Et voilà, il y a dix ans très bientôt, je rencontrais pour la première fois un tout petit être dont j’allais être responsable.
Sur le moment, je n’ai pas réalisé grand chose, j’ai surtout ressenti un choc en entendant son cri : j’ai compris qu’elle était vraie, que cette petite chose qui me tenait compagnie depuis quelques mois à l’intérieur, existait bel et bien. Qu’un nouvel être humain existait.
J’étais très en retard sur les connaissances techniques liées à la maternité. J’affichais un air hébêté face à la sage-femme qui me parlait dans une langue étrange, qui sonnait à mes oreilles comme la langue Klingon. Je me souviens de son explication pour le biberon, ponctuée de « C’est très facile » : 30 ML d’eau pour une dose de poudre. Mais je ne comprenais pas. J’ai lu en accéléré des livres, comme on lit un mode d’emploi. Et puis j’ai fini par faire comme je le sentais.
Mais alors, justement, je le sentais comment ?
Je l’ignorais jusque-là, car cela ne m’intéressait pas, mais c’est très politique, l’éducation. C’est quoi l’autorité ? C’est quoi le pouvoir ? C’est quoi la domination ? Parce qu’en tant qu’adulte/parent face à un petit humain, on mesure à quel point on peut faire et dire absolument ce qu’on veut.

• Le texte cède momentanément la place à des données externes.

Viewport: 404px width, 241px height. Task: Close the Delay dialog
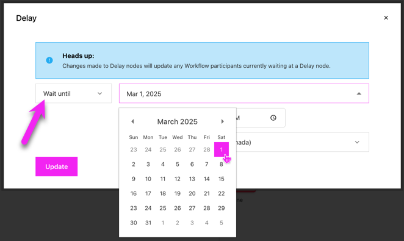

Elles sont où les limites ? C’est quoi notre objectif ? C’est quoi éduquer une fille dans une société patriarcale ? Qu’est-ce que je garde de ce que mes parents m’ont transmis ?
J’ai bizarrement pensé à Durkheim et son ouvrage sur le suicide (non, pas à cause du manque de sommeil, même si c’est atroce), mais pour deux causes sociales du suicide : l’anomie, trop peu de règles, on se désintègre dans l’infini, et l’inverse, trop de règles, on étouffe. Alors, j’ai bidouillé un truc entre les deux. Et pour le moment, ça roule.
Maintenant, il me reste à accepter que j’ai fait/je fais de la m####, que je n’ai finalement pas servi à grand chose, qu’elle va essayer de faire sauter le cadre, me trouver naze, que je vais servir de déversoir à angoisses/colères/attentes déçues ; que je ne pourrais pas l’aider pour tout, ni la protéger de tout ; qu’elle tombera peut-être amoureuse d’une ribambelle d’abruti⋅es et qu’il faudra que je ferme ma gueule.
Et surtout, qu’un jour, elle partira.
Mais pour le moment, je suis géniale parce que je gonfle hyper vite les ballons et que je ne la force pas trop à se laver les cheveux.